New York Times Takes the First Step in the Copyright Battle Against OpenAI and Microsoft
The New York Times has sued OpenAI, the creator of ChatGPT, and Microsoft for copyright infringement. As the use of generative AI tools like ChatGPT often reaches new heights, the big question that remains unanswered – how were generative AI tools created or rather trained?
Creators like OpenAI and investors like Microsoft are unwilling to provide a clear understanding of how content was acquired to train large language models over the years. But The New York Times claims to have found the tip of the iceberg. In the lawsuit, The New York Times has said that OpenAI has “copied” articles, reports, in-depth studies, opinion pieces, reviews and tutorials, among other content, to train large language models (LLMs) that use ChatGPT and chatbots. like Bing Chat without prior permission or payment.
ChatGPT is a revolutionary technology. There is no doubt about it, at least in 2023. After this hype, OpenAI quickly made subscription plans and started taking money from users. Microsoft, as always, seized the market opportunity and invested $10 billion. If you care to read through the lawsuit, you might be ready for an alternative thought—you pay OpenAI to get “smart” responses from ChatGPT, while OpenAI paid nothing to The New York Times to “copy and use” millions of its content. train ChatGPT primarily.

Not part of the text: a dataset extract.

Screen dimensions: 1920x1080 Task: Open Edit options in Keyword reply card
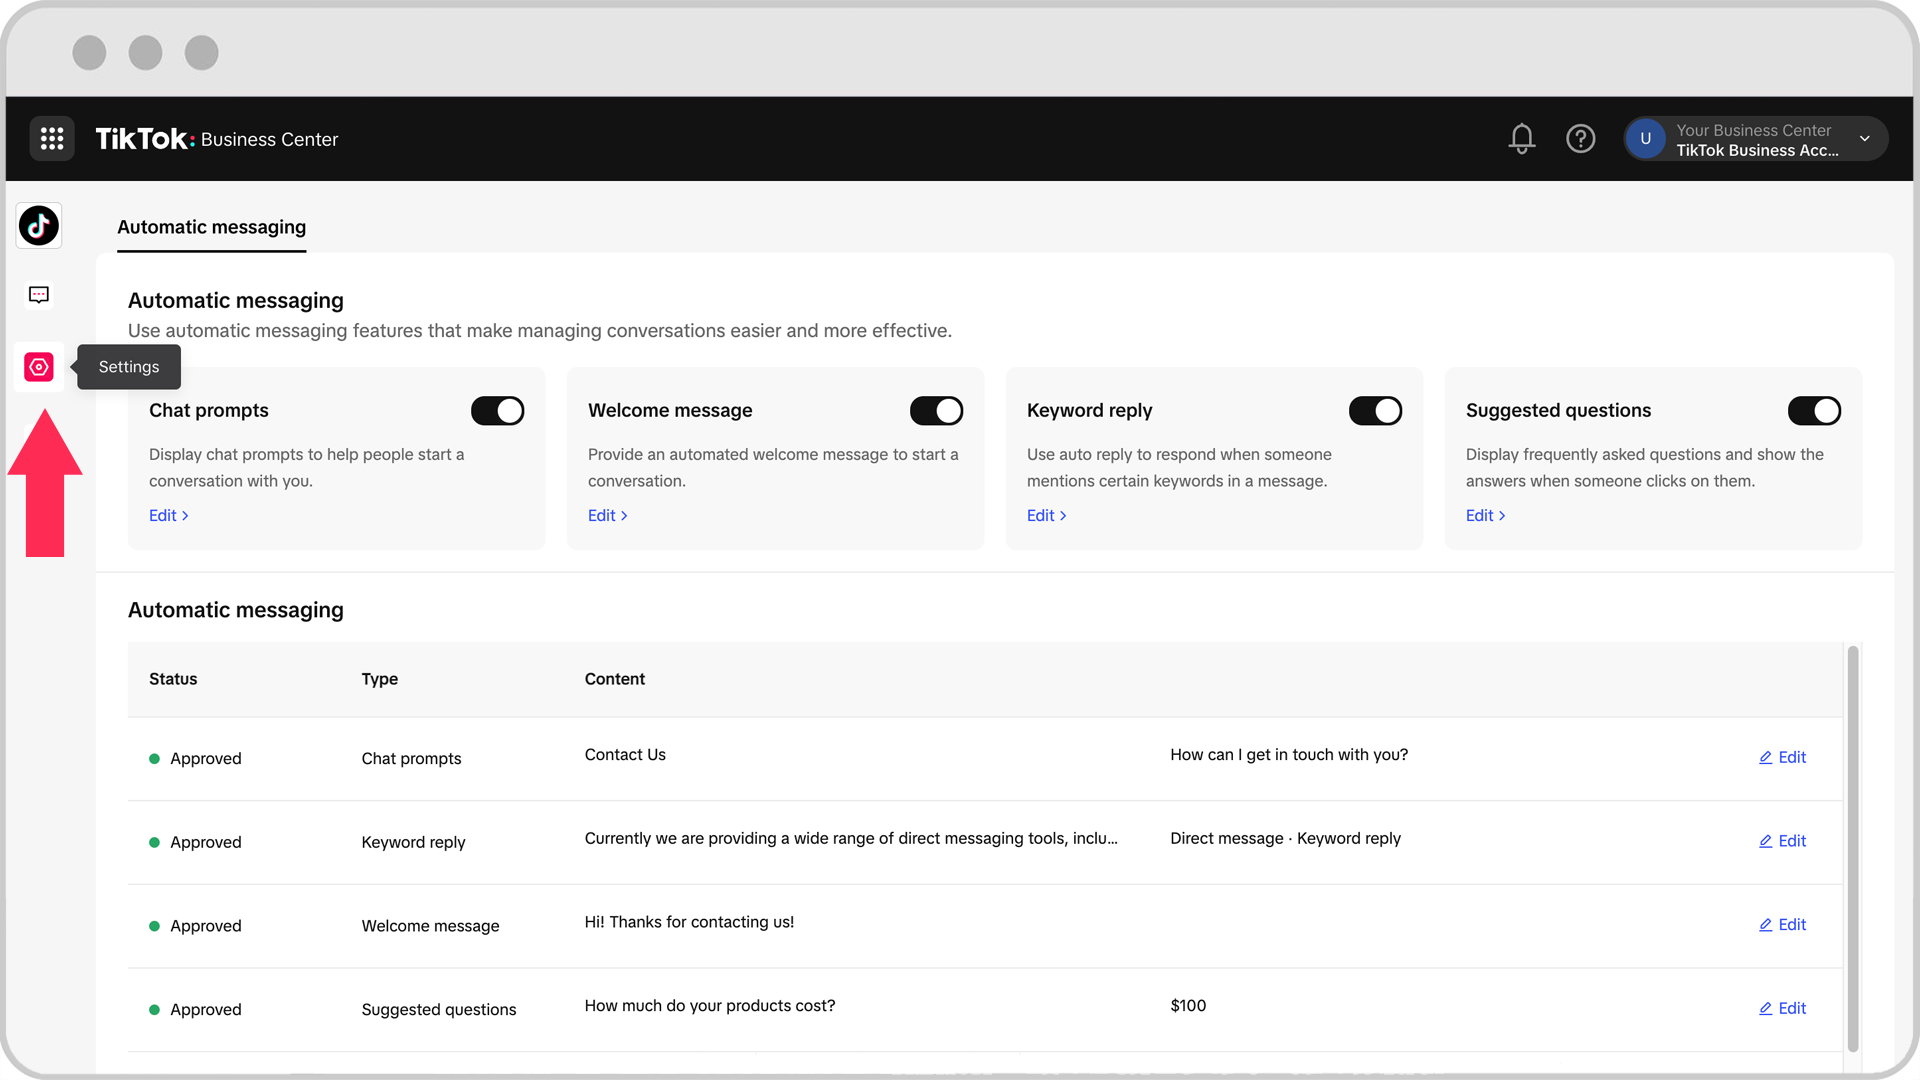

Not only The Times, the lawsuit says, OpenAI “engaged in large-scale copying” of many media organizations, but the NYT’s content was given “particular emphasis.” Interestingly, this claim has not been disputed, and somehow OpenAI accepts this as fact and tried to find a “compromised solution”, which is self-evident that OpenAI must pay or sign a commercial agreement with NYT. However, the negotiations failed, and the agreement has not yet been concluded.
While Microsoft has decided to remain tight-lipped about the lawsuit, OpenAI spokeswoman Lindsey Held said the lawsuit has “surprised and disappointed” OpenAI and that the company was “progressing constructively” toward the deal.
Lindsey Held said in a statement: “We respect the rights of content creators and owners and are committed to working with them to ensure they benefit from A.I. technology and new revenue models,” Held said. “We hope to find a mutually beneficial way to work together, as we do with many with other publishers.”
Frankly, OpenAI accepts the use of free content to train its models and was quick to take subscription money from users, and now that questions are being asked, OpenAI claims to be discovering and working together on a new revenue sharing model. At least that can be the case for big brands like The New York Times. But about small media platforms? And why does anyone even know what content OpenAI has used from which source to train its model? Like Google, OpenAI does not own the content. It just presents information acquired from others over the years and appears to present it as its own.
For the media fraternity, this lawsuit is a reminder of how Google got into trouble with Google News and why it was banned in countries like Spain. Alternatively, why Facebook has to stop the news business.
Creating news networks and getting the right workforce requires a lot of investment from media companies. And if tech companies simply copy and paste content and make money by presenting the same content on their preferred platform, an already strained media industry may soon cease to exist.
In the filings, The Times also cited Microsoft’s Bing search transcripts and categorizes its online content “to rely on responses that contain verbatim excerpts and detailed summaries of Times articles that are significantly longer and more detailed than traditional search engines.”
It added that “using others’ valuable intellectual property in these ways without paying for it has been highly profitable for respondents. Microsoft’s deployment of Times-educated LLMs across its product line helped increase its market value by a trillion dollars in the past year alone. And OpenAI’s ChatGPT release has pushed its value up to $90 billion.”
Another interesting aspect of this lawsuit is that The Times is not asking for an exact amount of money. The lawsuit simply says that OpenAI and Microsoft “should be liable for billions of dollars in statutory and actual damages” for copyright infringement.
While it may appear that the copying of OpenAI content for ChatGPT teaching is about the past and content, what does the lawsuit highlight, what will happen in the future? If readers are getting news and information from AI chatbots that essentially condense content from online media platforms, why do they bother clicking links to get to the actual source? This means lost visitors and ultimately lost advertising revenue.